The Commodity ETF Trap

In our previous life managing money for a large private bank, a prominent mutual fund manager was explaining to our group of professional investors how their commodity strategy worked.  At the end of the hour long presentation, even the mutual fund managers couldn’t explain the source of returns nor the strategy in basic terms.  If a group of CFA charter holders are confused, imagine explaining the strategy to a potential client.  


Pure Portfolios does not recognize Commodities as an investable asset class.  That’s a fancy way of saying we do not invest in Commodities.  Commodity ETFs do a terrible job of replicating the performance of the underlying assets. The Financial Times and Attain Alternative Blog explore the reasons why Commodity ETFs were never meant to be a long term hold, rather a vehicle to speculate on short term movements in the commodity markets.  


In this case a picture is worth a thousand words.  The below chart shows the wide 2016 performance gap between the respective commodity ETF and the underlying assets futures contract.



Source: Barchart and Yahoo


The reality is there isn’t a clean, direct vehicle for long term investors to gain commodity exposure.  Surely, there are many ETFs that track the commodity complex, but they are either expensive and/or do a poor job of mirroring the performance of the underlying asset. 
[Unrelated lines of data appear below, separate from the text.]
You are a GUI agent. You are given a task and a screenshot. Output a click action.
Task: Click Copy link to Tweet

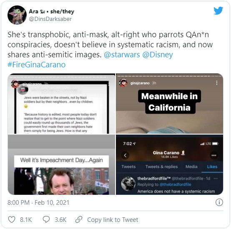pyautogui.click(x=113, y=220)
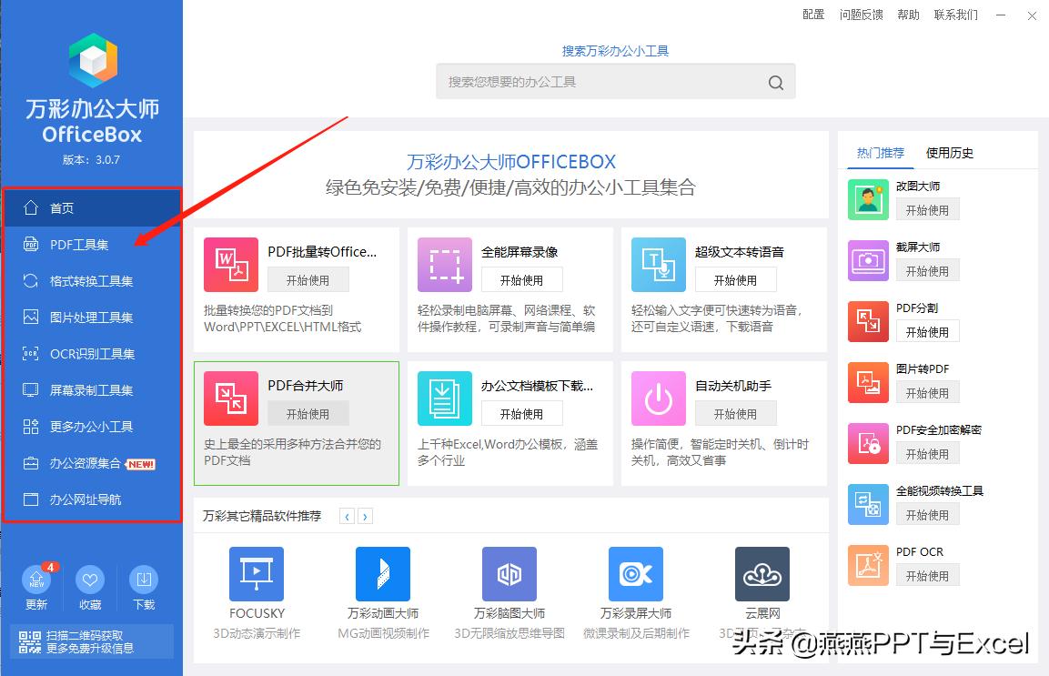The height and width of the screenshot is (676, 1049).
Task: Click the 收藏 favorites heart icon
Action: point(90,580)
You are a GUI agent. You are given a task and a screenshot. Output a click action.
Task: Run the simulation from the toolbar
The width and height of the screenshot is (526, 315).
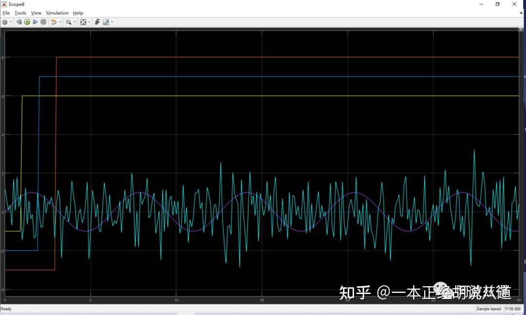click(x=27, y=22)

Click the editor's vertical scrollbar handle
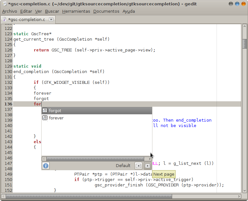pos(245,44)
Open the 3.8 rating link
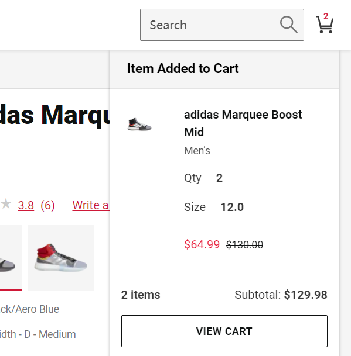Image resolution: width=351 pixels, height=356 pixels. click(x=26, y=205)
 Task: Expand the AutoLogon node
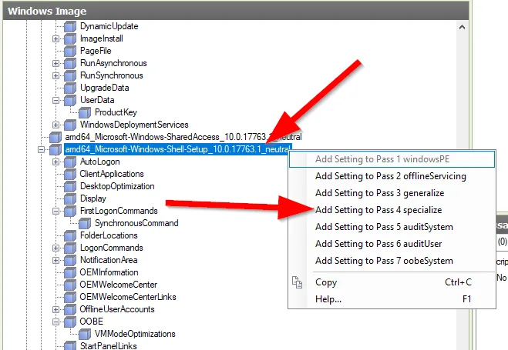click(x=56, y=162)
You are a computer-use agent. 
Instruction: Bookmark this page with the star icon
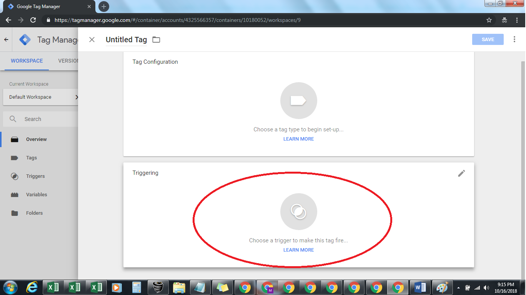(x=489, y=20)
The topic caught my eye because investor flows into Commodity ETFs increased between 2015 & 2016.  Since the chart below shows year over year increasing flows (2015 to 2016), we can assume investors are also holding the ETFs longer than the products were designed for.  The results have been a drag on multi-asset class portfolio returns.  If investors want exposure to commodities, their time horizon should be short (less than one month) or through sector/industry ETFs or individual stocks with strong correlations to commodity price movements i.e. Energy ETFs, airline stocks, gold mining stocks etc.



Source: Financial Times


Pure Portfolios performance should benefit by not including inefficient and expensive asset classes like commodities and hedge funds.  We call those “academic” asset classes, they look good in finance textbooks but are likely value destroying in practice.